You should see a prompt saying `🌟 The 'metrics-server' addon is enabled
` shortly. This launches a `metrics-server` deployment in the `kube-system` namespace. Run the command below and wait for the deployment to be ready.

```bash
kubectl get deployment metrics-server -n kube-system
```

You should see something like:

```
NAME READY UP-TO-DATE AVAILABLE AGE
metrics-server 1/1 1 1 76s
```

With that, we can now create our autoscaler by applying `infra/autoscale.yaml`:
```bash
kubectl apply -f infra/autoscale.yaml
```

Please wait for about a minute, so it can query the metrics server. Running `kubectl get hpa` should show:

```
NAME REFERENCE TARGETS MINPODS MAXPODS REPLICAS AGE
ml-serving-hpa Deployment/ml-serving-deployment 0%/2% 1 3 1 38s

```

If it's showing `Unknown` instead of `0%` in the `TARGETS` column, you can try sending a few curl commands as you did earlier then wait for another minute.

### Stress Test

To test the autoscaling capability of our deployment, I provided a short bash script (`request.sh`) that will just persistently send requests to our application. Please open a new terminal window, make sure that you're in the root directory of this README file, then run this command (for Linux and Mac) (alternatives we can use Locust for stress test):

```bash
/bin/bash request.sh
```

You should see results being printed in quick succession.

If you're seeing connection refused, make sure that our service is still running with `kubectl get svc ml-serving-service`.

### Dashboard
There are several ways to monitor this but the easiest would be to use Minikube's built-in dashboard. We can launch it by running:

```
minikube dashboard
```

If you launched this immediately after you ran the request script, you should initially see a single replica running in the `Deployments` and `Pods` section:

After about a minute of running the script, you will observe that the CPU utilization will reach 5 to 6m. This is more than the 20% that we set in the HPA so it will trigger spinning up the additional replicas:

Finally, all 3 pods will be ready to accept request and will be sharing the load. See that each pod below shows `2.00m` CPU Usage.

We can now stop the `request.sh` script by pressing `Ctrl/Cmd + C`. Unlike scaling up, scaling down the number of pods will take longer before it is executed.
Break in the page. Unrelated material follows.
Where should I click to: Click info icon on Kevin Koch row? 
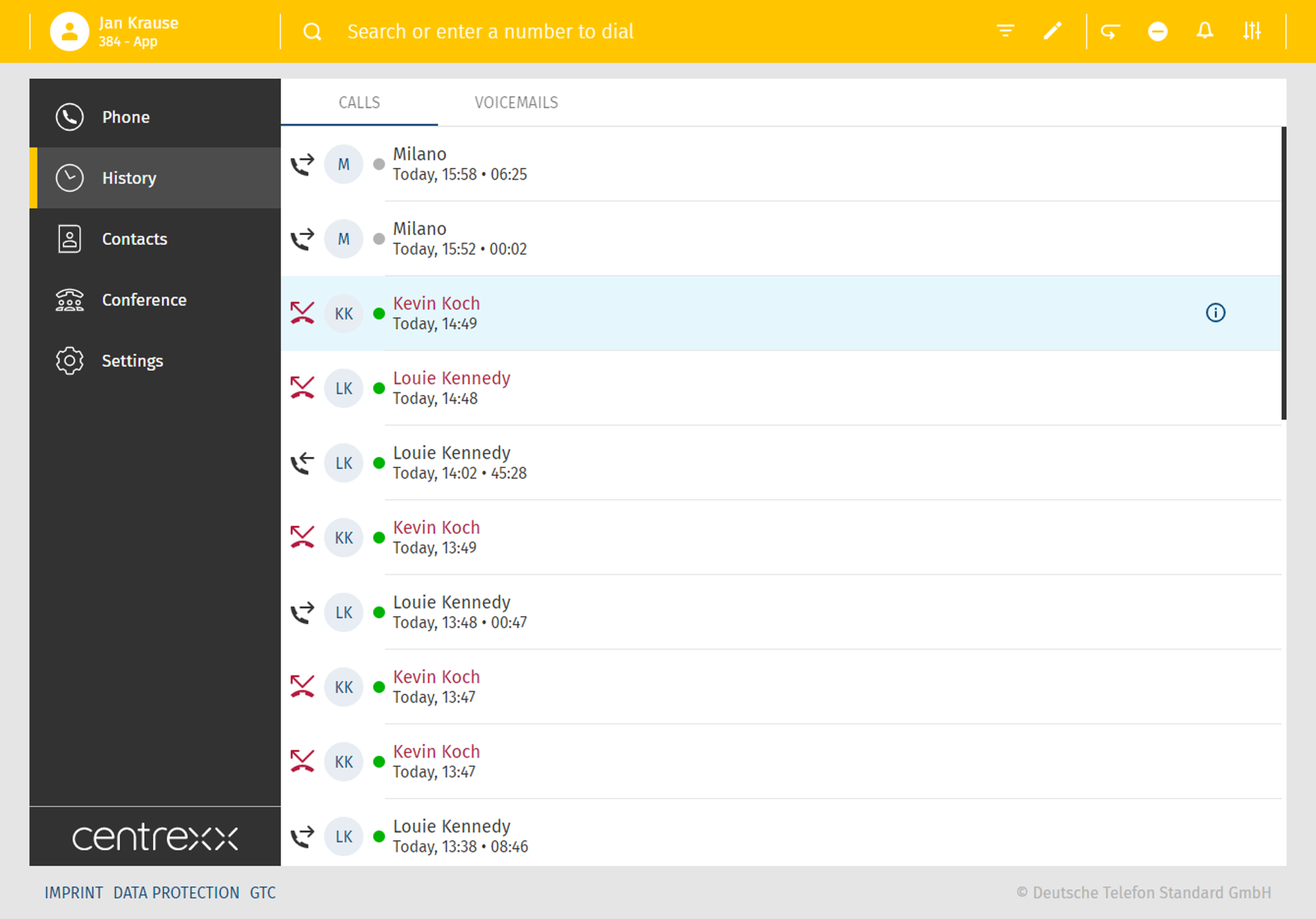click(x=1215, y=313)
You will wait around 5 minutes (where the CPU usage is below 1m) before you see that there is only one pod running again. This is the behavior for the `autoscaling/v1` API version we are using. There is already a `v2` in the beta stage being developed to override this behavior and you can read more about it [here](https://kubernetes.io/docs/tasks/run-application/horizontal-pod-autoscale/#api-object).

### Tear Down

After we're done experimenting, we can destroy the resources we created. We can simply call `kubectl delete -f infra` to delete all resources defined in the `infra` folder. You should see something like this:

```
horizontalpodautoscaler.autoscaling "ml-serving-hpa" deleted
configmap "mlserving-configs" deleted
deployment.apps "ml-serving-deployment" deleted
service "ml-serving-service" deleted
```

We can then re-create them all next time with one command by running `kubectl apply -f infra`. Just remember to check if `metrics-server` is enabled and running.

If we also want to destroy the VM, then we can run `minikube delete`.